Communist Party of India (Marxist–Leninist) Praja Pantha (Note: "Praja Pantha" (also alternately romanized as "Praja Pandha") means "People's Line" or (officially) "Mass Line".) (కమ్యూనిస్టు పార్టీ ఆఫ్ ఇండియా (మార్క్సిస్ట్-లెనినిస్ట్) ప్రజాపంథా); (abbreviated as CPI(M–L)PP; సీపీఐ (ఎంఎల్‌) ప్రజాపంథా), was a Marxist–Leninist Naxalite party in India, originally founded in 1984 and refounded in 2022, and united with three other groups in 2024.

== History ==
=== First foundation ===
CPI (M-L) Praja Pantha was originally founded in 1984 by Pyla and Madala who were members of the Communist Party of India (Marxist–Leninist) (Chandra Pulla Reddy).

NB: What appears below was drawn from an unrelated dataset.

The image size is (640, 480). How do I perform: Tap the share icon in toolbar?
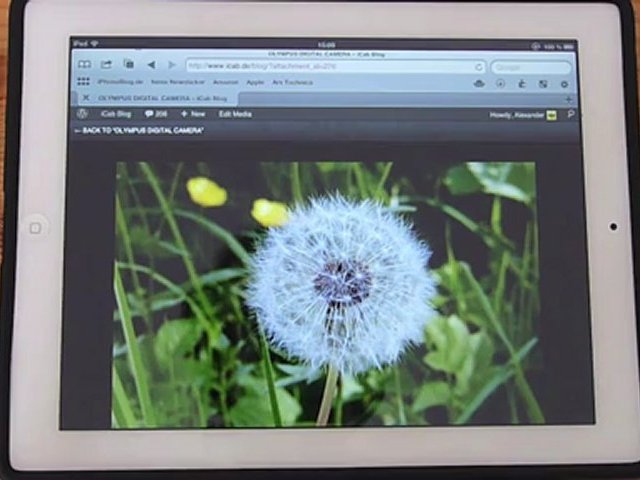[106, 65]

According to Chandra Pulla Reddy the reason for the split was their differences with the CC's understanding of united front, "resistance" slogan, their claimed ties to earlier splinters, and their claimed discipline issues. Through its existence it had several problems with other Naxalites parties too, like the Communist Party of India (Marxist-Leninist) People's War, which resulted in deaths. This group became Communist Party of India (Marxist–Leninist) New Democracy in 1994.

=== Second iteration ===
CPI (M-L) ND Telangana State Committee members who were disillusioned with the CC distanced themselves from the party, and declared themselves as CPI (M-L) Praja Pantha on February 22, 2022. According to the splinter group, CPI (M-L) ND failed to corrected its extremist line, thus alienating the party from people. On March 5, 2024, CPI (M-L) Praja Pantha, CPI (M-L) Revolutionary Initiative and PCC, CPI (M-L) united, forming the Communist Party of India (Marxist–Leninist) Mass Line (సీపీఐ (ఎంఎల్‌) మాస్‌లైన్‌). (Note: Official name of the party is Mass Lain, which is a loan of Mass Line to Telugu. However, it's still called Praja Pandha (officially preferred romanization) in Telugu.)